Rhapsody in Love 〜幸せの在処〜
樫原は遼太郎にフラれてからも、相変わらず遼太郎の後を付いて歩く子犬のようだった。それは、それまでと同じように、友人としての立場を保とうとする樫原の努力の証。それはもう、健気なほどだった。
遼太郎も、そんな樫原の心を汲み取って、普通でいることを心がけた。佐山も遼太郎と樫原とのことを蒸し返すことなく、三人の仲は以前と変わらず良好だった。むしろ以前よりも、お互いの心を知ることができて、深い部分で信頼関係を結べたように遼太郎は感じていた。

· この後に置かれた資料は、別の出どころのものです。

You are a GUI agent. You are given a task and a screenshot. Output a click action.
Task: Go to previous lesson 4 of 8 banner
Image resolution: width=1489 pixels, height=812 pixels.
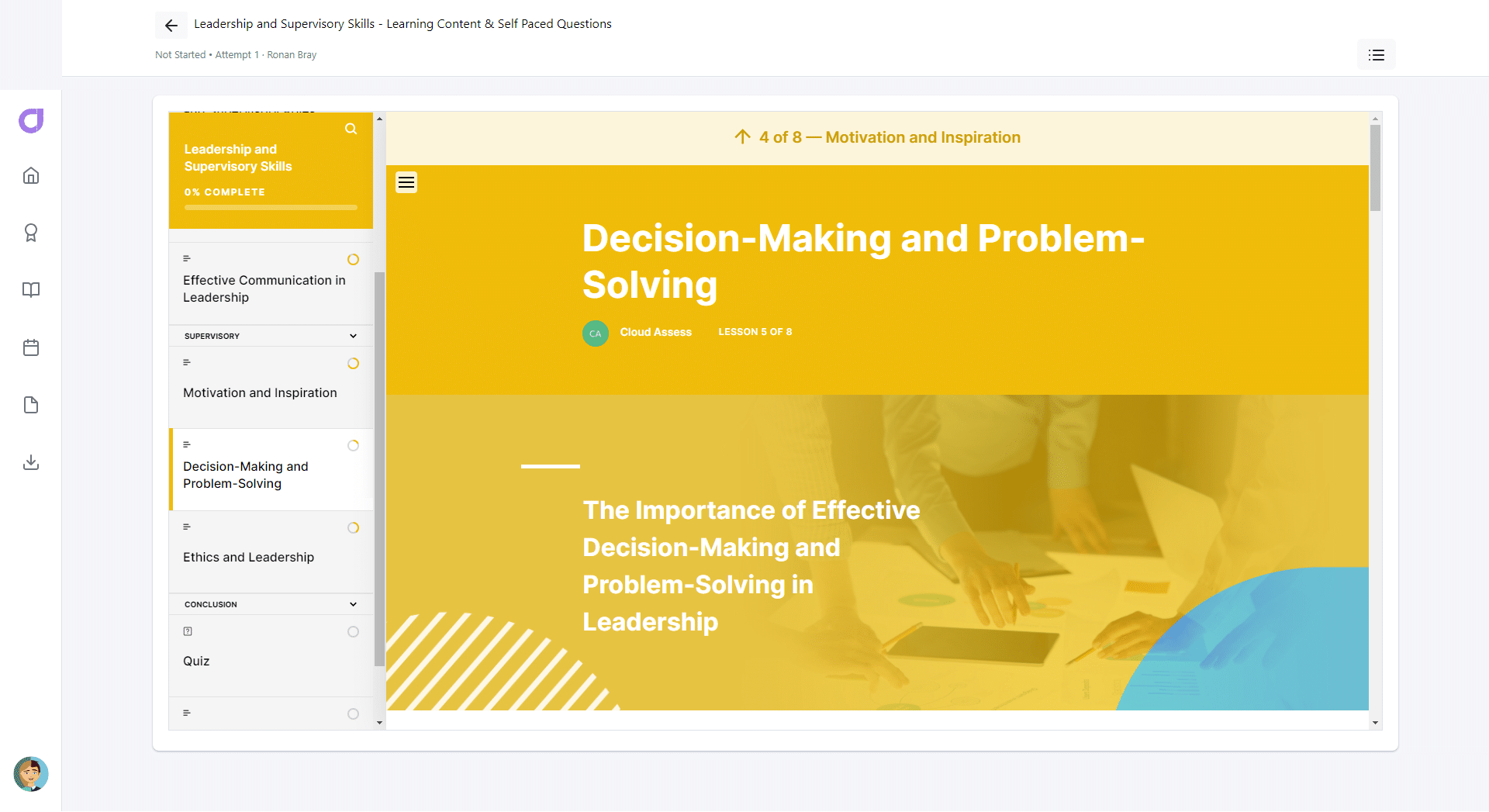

「あ、狩野くん。さっきの講義のノート取ってた?僕、途中でちょっと寝ちゃってて、見せてくれる?」
「ああ、うん。いいよ。」
遼太郎はバッグの中からルーズリーフのファイルを取り出し、そこから先ほどの講義のノートを取り出した。
「ありがと。」
差し出された二枚ほどのノートを受け取ろうとして、樫原が手を伸ばした拍子に、コーヒーのカップに触れてしまう。
「あっ……!!」
勢いよく倒れた拍子にフタが外れ、中のコーヒーが一気に遼太郎の方へ押し寄せた。
「あーあ……。」
見事に茶色に染め替えられた遼太郎の白いシャツを見て、佐山がため息をついた。
「ごっ、ゴメン!!狩野くん!」
「いや、大丈夫だよ。」
焦って謝る樫原に、遼太郎はとりあえずそう言って返してあげる。